Courtney Kemp Interview
'Power' creator breaks down series finale and that post-credits scene
The last five episodes have been building up the mystery of “Who shot Ghost,” so how did you land on Tariq? Why him?
It has to do with my obsession with Shakespeare, obviously. I mean, that doesn’t surprise you. I’m traditional, I’m a classical storyteller. If you go through everything that we’ve done on the show, you will see classical roots in almost every cliffhanger and wild twist and turn; I’m not reinventing the wheel. It looks different because of who’s playing the characters, but this is not any more shocking than the character of Livia in
I, Claudius conspiring to kill one of her own sons. These classical things really have inspired us in the Shakespearean way. Then, to use a more modern phrase, the superhero rules of things: If we were going to kill Ghost off, there were very few characters for whom that would have made sense, or for whom the audience would have accepted it.
The original plan that Tasha and Tariq settle on is that she will kill Ghost, until Tariq changes course last minute. Why did he feel like he had to be the one?
The reason that Kanan gives, which is that
your mother is not going to survive. If she pulls, then Ghost is going to kill her. So, Tariq, the first reason he should do it is he is putting himself in the line of fire for his mother. What do they say to each other, that they’re going to protect each other. So there’s a lot of
Gift of the Magi-type storytelling here. Then, there’s also the fact that he feels like the original injury has been done to him by Ghost. And that’s why when he shoots Ghost, Ghost says, “You can’t go back from this,” and Tariq says, “I wish I could go back, to before you left us for Angela.” It’s really that little kid, that innocent Tariq who is so rageful.
I talked to Michael about the episode, and he joked that when you told him the ending, his reaction was “Wow, you really want people to hate me.” Unfortunately, a lot of people have somehow blurred the lines between fiction and reality, and Michael spoke about the threats that he’s received on social media. Is it hard for you to comprehend how this could happen?
I don’t understand it at all. I don’t understand how people don’t know how this is fiction. There’s lighting and flashbacks and costumes. These people have other names. His name is Michael Rainey, it’s not Tariq St. Patrick. I don’t understand. And someone sending a death threat through the internet to someone who until recently was a minor child, are you out of your mind? I honestly don’t know. I cannot explain it.
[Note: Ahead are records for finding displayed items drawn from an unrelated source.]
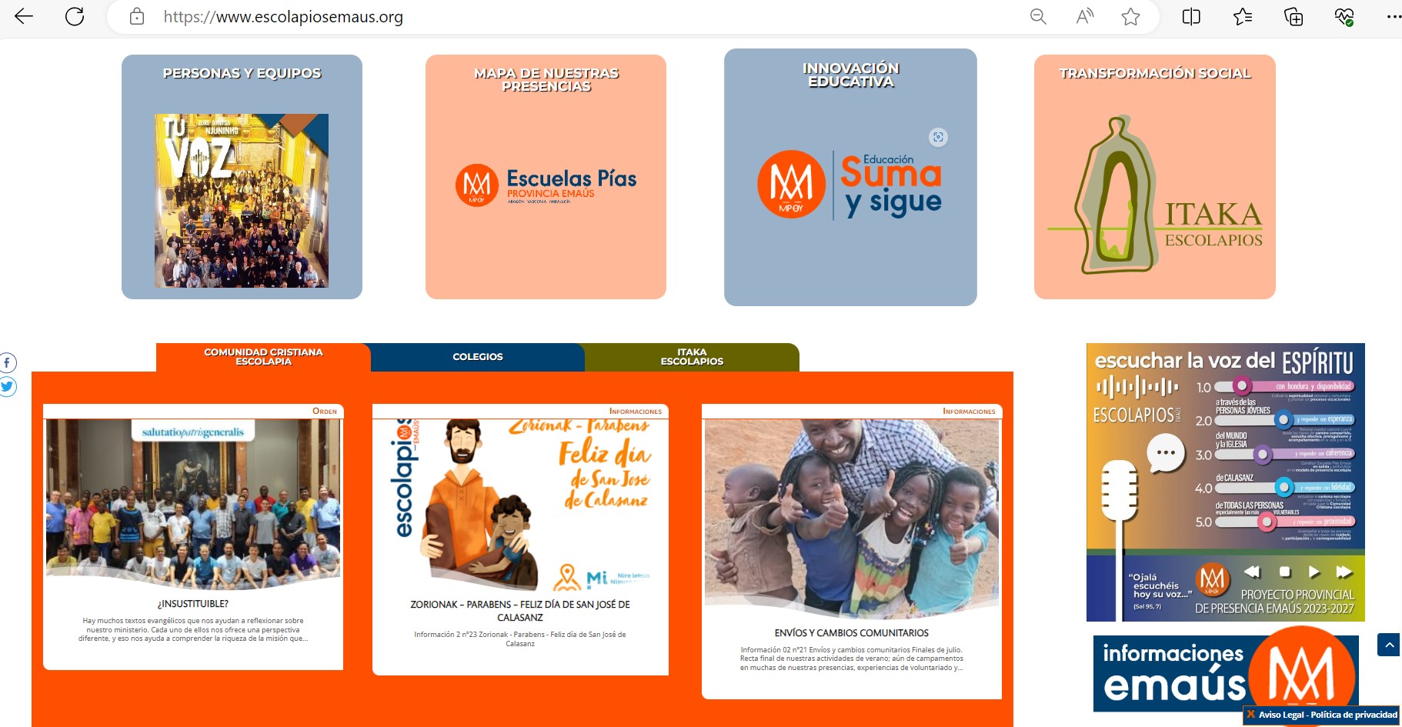This screenshot has width=1402, height=727.
Task: Open the zoom magnifier in the address bar
Action: pos(1038,16)
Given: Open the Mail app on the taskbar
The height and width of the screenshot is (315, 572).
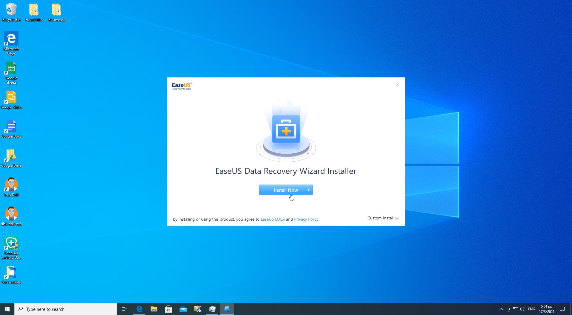Looking at the screenshot, I should click(x=183, y=309).
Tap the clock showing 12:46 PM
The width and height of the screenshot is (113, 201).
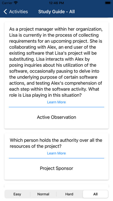coord(57,3)
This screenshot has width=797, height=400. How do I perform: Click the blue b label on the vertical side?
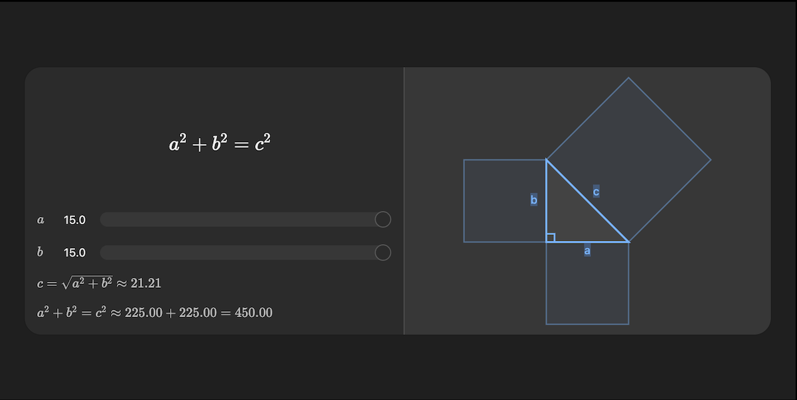pyautogui.click(x=534, y=199)
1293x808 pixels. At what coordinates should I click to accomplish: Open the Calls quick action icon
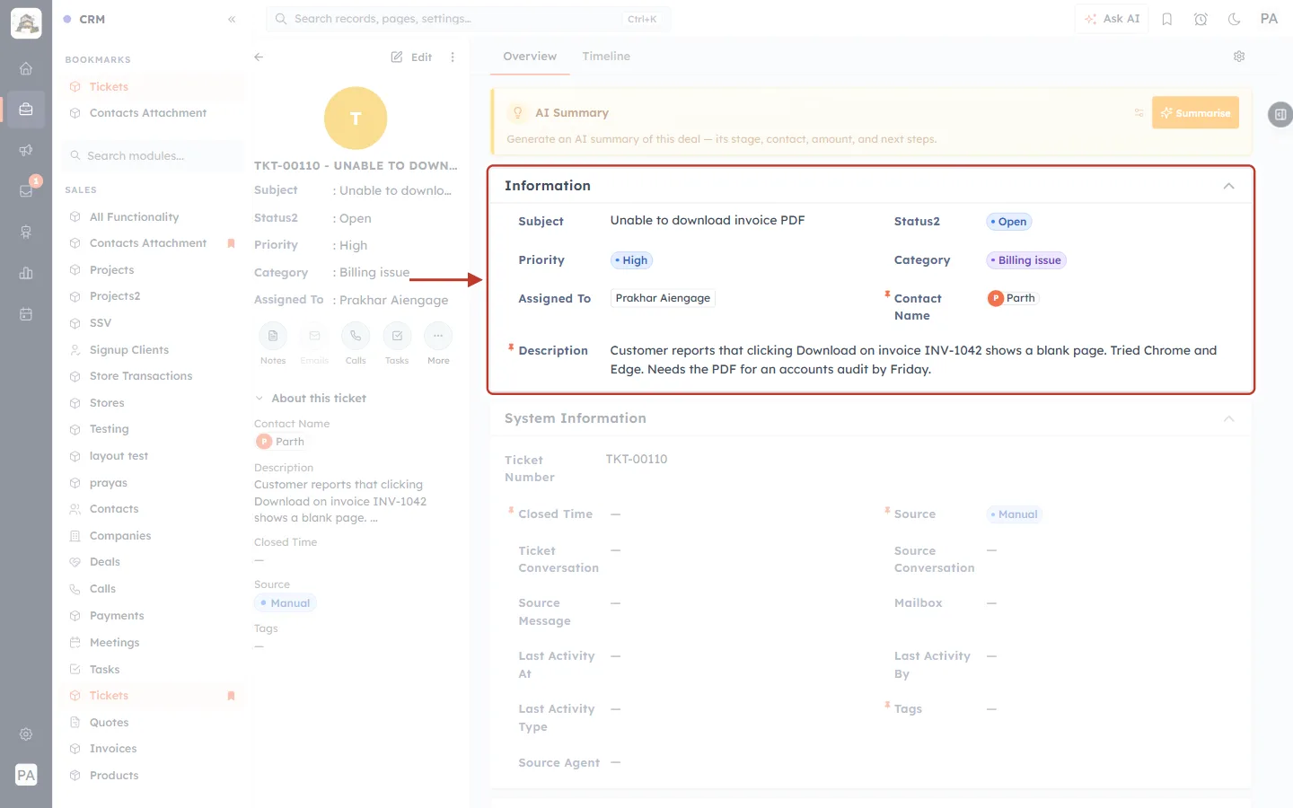[356, 336]
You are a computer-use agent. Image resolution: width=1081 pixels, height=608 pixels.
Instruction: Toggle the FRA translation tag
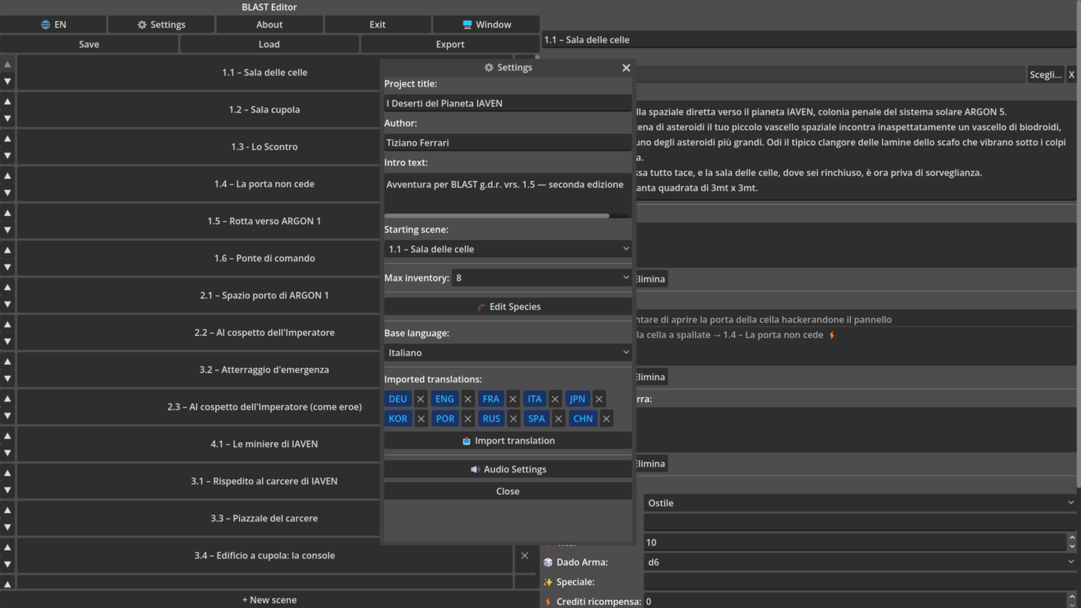[490, 399]

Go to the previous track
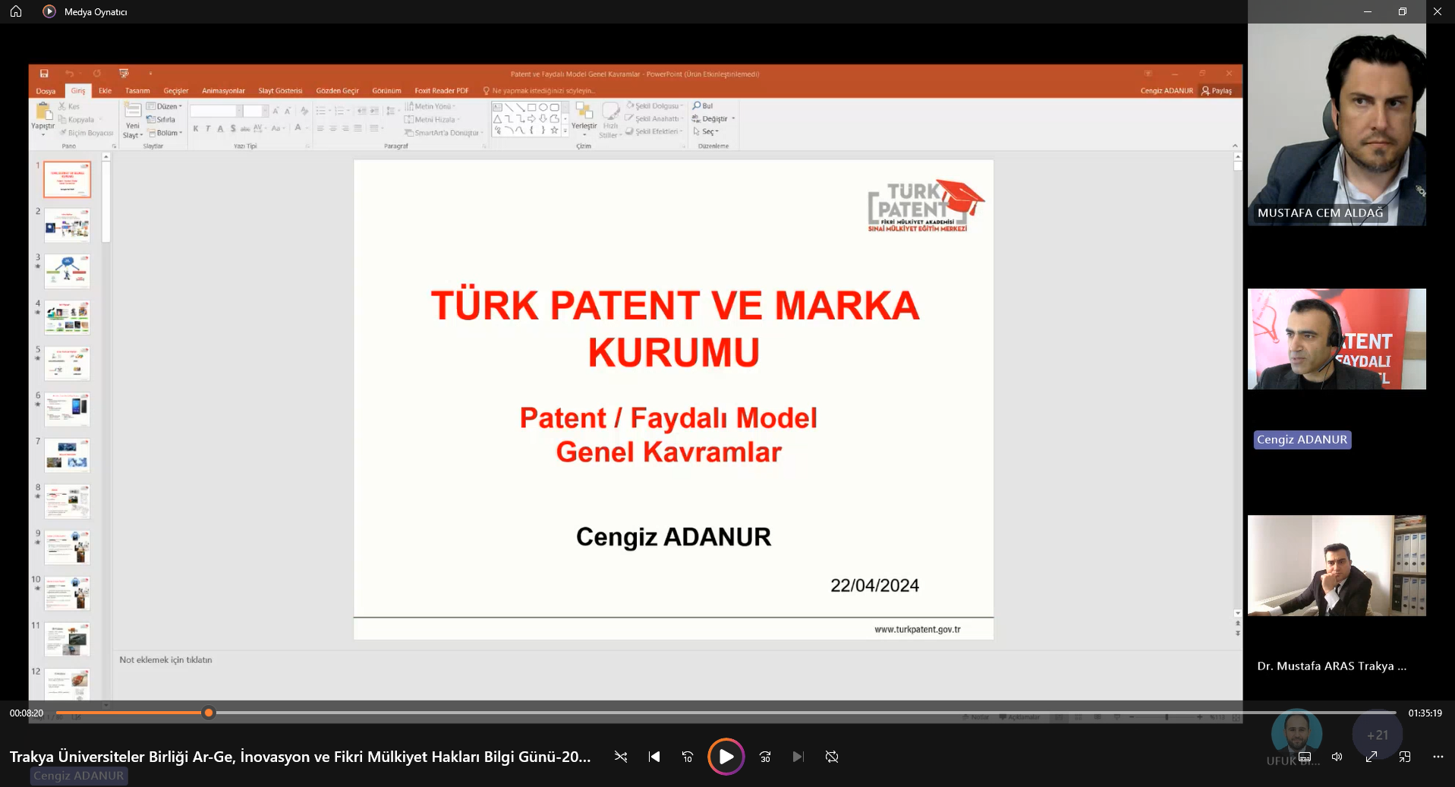[x=654, y=757]
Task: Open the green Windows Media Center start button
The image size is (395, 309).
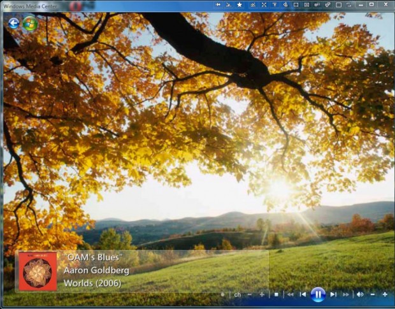Action: [x=30, y=24]
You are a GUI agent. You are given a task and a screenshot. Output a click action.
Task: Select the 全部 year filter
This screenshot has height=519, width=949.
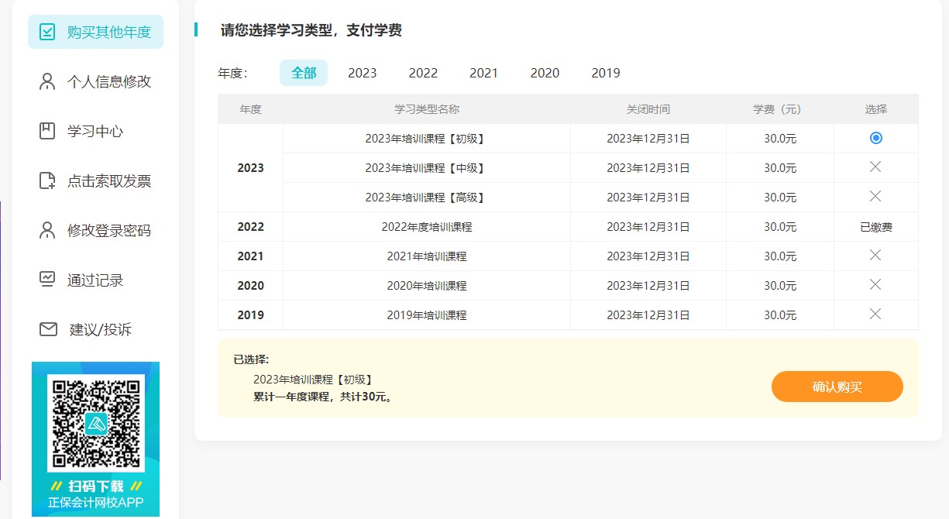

I know that it’s real, and I acknowledge that there’s so many things that I’m grateful for in terms of our audience, but I have to say, the blurring between fiction and fact is frightening to me.
It was a pretty bold and unprecedented decision to sideline your main character for the final five episodes of the series. When it was decided that this was the route you were going, what were those conversations like with Omari?
I think Omari had a very good, realistic relationship with what it was. Like many of us, he remembered “Who shot J.R.,” and I think he also kind of understood that I was taking a little bit of the pressure off him towards the end. He had worked so hard. It was a very hard job being Ghost. He worked every day in episode 10. Then, he was still around for everybody else’s episodes and he had to reshoot scenes from the different perspectives that he had already shot. So it didn’t make his job any easier. But I think he understood what we were doing. We had never done anything like that before.
What is your relationship to the reception that your show gets? Are you interested in what the fan reaction will be to the finale? Do you care?
Look, there a lot of people out there who didn’t want Ghost to be dead, so those people are going to be mad anyway. Then, there’s the truth, which is, I don’t think there is another ending. I just don’t know that there is another one that would have worked. So, in that way, I don’t know, I guess it lays as it lays. I’m not in the results business, just spiritually I can’t be. I leave it all on the field; any given Sunday I could win or I could lose. I’ve worked really hard, we’ve all worked really hard. This is such a complicated way to tell a story, it’s so hard, and, if you link all the episodes together and do a supercut, which I hope Starz will do at some point of all five hours in order, it truly is an incredible dramatic achievement for everyone involved. I think the audience may never know how hard we worked on it. And there are going to be people like, “Well, you worked hard for nothing, it’s garbage,” but those people are mad because they didn’t get the happy ending they wanted with Ghost and Angela (Lela Loren) riding off into the sunset, like Sandy and Danny at the end of
Grease. But that wouldn’t have been real, because those two people have done so much damage that the rules of the world of
Power are, you do that kind of damage, you’re going to get hurt. I didn’t want to change the show to cap it off with a happy ending. And I also feel like once Raina died there was no happy ending for Ghost. It wouldn’t be true to the show, and it wouldn’t have been true for life. You end up either dead or in jail, that’s just the reality.
Obviously, you’re keeping a lot of the spin-off details close to your chest. We do know that Power Book II: Ghost is premiering this summer, but what can you say about your general plan and mission for the Power universe going forward?
We are patterning it after Marvel, where different characters come in and out of other people’s shows. So there’s crossovers and some of your favorite characters will come back, even if they don’t get their own spin-off, they will show up in places. We’re trying to really do it for the fans, to give the most of what they want.